Yeah, it's good because in 1972, race issues were still really raw. I mean, [00:23:00] Martin Luther King Jr. Had just been assassinated in 1968. And that's also part of why it reads differently. Like the idea of having a black president then is much more shocking. The N word is still being used casually, you know? So he's a professor by trade and the white senators who are still full of their racism, like this is Southern Democrats at their peak, are saying to him outright, we expect you to be the nice, mild mannered senator that we pretty much installed as a senator.

We expect you to continue to be that as a president and to do nothing more. Um,

Michael: so I mean, as you're watching this, are you thinking, I mean, you hear professor, you think Obama, right? And like are, as you're watching this, were you thinking.

Nichelle: Huh? Well, not only was I thinking, huh, because yeah, Barack Obama was a con law professor, but in the film, the most racist white senator says flat out, you know, I can tolerate this professor.

And he says it with so much spit and so much hatred that you know, he means something else. And the funny [00:24:00] thing is that when Obama was actually president in 2008, Mitch McConnell and the other Republican senators also referred to him as professor with all the venom that you can imagine. Wow. So the parallel is really intense.

And this professor who becomes president, it really takes him a while. He's very soft spoken about race. He's very thoughtful and very intellectual until he is finally just kind of pushed too far. And even his comeback to them is from an intellectual standpoint. And that kind of reminds me of James, so James Earl Jones, when he speaks about race, and this is why it was kind of a journey for me to kind of come to him.
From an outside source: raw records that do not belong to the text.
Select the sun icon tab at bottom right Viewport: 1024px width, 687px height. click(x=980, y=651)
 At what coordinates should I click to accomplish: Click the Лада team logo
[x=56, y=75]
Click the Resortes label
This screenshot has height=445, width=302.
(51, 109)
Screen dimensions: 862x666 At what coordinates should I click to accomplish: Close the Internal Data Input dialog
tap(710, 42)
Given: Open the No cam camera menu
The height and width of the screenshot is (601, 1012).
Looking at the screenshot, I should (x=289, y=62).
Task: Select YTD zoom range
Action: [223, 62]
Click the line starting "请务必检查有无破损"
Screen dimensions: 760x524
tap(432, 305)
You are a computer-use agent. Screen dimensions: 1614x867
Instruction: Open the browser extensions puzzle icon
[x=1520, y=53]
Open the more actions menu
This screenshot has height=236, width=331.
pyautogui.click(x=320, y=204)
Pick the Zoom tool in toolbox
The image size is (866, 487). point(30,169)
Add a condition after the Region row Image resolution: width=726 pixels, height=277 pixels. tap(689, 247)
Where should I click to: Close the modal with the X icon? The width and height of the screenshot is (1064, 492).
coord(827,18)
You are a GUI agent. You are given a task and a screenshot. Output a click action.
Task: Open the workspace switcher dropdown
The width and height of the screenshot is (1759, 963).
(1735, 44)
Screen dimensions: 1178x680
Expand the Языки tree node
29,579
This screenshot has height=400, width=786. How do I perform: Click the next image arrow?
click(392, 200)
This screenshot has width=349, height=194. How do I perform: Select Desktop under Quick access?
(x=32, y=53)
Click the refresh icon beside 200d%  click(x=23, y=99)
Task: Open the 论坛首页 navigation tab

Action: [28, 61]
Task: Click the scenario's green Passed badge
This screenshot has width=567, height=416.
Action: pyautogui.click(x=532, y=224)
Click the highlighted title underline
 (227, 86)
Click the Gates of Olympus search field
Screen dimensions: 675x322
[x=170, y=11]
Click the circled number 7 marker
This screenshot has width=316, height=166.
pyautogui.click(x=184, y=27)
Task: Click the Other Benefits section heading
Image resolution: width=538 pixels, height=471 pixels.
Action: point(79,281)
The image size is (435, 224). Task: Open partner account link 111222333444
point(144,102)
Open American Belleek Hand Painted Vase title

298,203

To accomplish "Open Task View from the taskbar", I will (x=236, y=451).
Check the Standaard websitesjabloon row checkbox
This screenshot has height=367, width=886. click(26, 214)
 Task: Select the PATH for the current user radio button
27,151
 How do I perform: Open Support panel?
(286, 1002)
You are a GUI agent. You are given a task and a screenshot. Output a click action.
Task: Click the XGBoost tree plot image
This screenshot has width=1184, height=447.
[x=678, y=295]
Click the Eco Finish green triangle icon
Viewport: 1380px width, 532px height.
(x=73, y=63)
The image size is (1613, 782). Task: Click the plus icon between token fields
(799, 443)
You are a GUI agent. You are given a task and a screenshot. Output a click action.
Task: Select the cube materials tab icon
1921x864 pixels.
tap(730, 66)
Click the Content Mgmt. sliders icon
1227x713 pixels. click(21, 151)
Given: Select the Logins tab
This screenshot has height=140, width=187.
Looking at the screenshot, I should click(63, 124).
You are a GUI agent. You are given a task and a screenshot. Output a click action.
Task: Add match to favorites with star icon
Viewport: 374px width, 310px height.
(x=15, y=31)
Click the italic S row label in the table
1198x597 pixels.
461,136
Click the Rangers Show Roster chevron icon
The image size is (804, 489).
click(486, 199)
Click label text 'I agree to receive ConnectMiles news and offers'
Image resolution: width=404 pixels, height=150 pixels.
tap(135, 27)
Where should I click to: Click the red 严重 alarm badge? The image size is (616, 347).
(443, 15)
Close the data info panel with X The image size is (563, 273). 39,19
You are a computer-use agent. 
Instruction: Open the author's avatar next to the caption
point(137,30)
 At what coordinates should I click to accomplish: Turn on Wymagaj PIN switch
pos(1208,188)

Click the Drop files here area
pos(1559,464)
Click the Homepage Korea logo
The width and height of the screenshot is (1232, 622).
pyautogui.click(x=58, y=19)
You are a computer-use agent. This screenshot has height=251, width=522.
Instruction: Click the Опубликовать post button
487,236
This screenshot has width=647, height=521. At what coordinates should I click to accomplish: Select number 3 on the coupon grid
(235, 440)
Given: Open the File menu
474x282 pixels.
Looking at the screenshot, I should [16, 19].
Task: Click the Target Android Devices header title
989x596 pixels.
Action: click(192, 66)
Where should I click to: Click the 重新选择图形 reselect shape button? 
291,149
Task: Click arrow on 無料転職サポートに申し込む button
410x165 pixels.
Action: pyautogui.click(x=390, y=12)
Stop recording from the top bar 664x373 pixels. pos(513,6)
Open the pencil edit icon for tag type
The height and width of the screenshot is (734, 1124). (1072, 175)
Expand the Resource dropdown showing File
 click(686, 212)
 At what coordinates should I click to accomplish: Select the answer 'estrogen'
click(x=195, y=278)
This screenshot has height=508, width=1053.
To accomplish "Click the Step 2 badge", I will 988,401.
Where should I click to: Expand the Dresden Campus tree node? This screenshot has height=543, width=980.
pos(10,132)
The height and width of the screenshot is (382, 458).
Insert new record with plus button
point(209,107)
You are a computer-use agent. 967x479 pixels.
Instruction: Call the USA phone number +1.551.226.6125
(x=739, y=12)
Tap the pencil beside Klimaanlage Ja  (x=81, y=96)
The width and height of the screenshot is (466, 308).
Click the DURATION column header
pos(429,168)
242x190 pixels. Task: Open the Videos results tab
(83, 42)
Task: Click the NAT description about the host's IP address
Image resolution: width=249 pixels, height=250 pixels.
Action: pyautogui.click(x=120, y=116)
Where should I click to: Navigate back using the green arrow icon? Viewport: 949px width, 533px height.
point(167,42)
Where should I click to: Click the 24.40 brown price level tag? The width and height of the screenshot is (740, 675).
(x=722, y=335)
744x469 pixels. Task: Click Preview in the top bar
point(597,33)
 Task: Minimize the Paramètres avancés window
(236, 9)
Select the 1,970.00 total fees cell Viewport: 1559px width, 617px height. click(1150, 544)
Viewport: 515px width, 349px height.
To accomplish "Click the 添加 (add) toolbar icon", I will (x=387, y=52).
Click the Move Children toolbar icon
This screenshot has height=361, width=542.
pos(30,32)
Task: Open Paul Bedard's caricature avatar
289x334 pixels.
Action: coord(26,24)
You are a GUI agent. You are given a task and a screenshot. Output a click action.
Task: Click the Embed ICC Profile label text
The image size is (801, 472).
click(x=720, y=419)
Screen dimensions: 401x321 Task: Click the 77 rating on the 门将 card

Yeah. Yeah. He speaks about it in a quite detached and intellectual way. Like he'll talk about black people and then use pronouns like they, even though he very much identifies as a black man, but also later on, James Earl Jones' politics are different from other artists of his time. Like say James Baldwin or Ossie Davis, who was an actor and an activist.

So for instance, what James Earl Jones [00:25:00] does, one of his major projects was playing Paul Robeson in a one man flight. Yeah. And

Michael: help me understand Paul Robeson. And like James Earl Jones playing him. 'cause there was like controversy around

Nichelle: this. Yeah. So Paul Robeson is a figure from the early 20th century.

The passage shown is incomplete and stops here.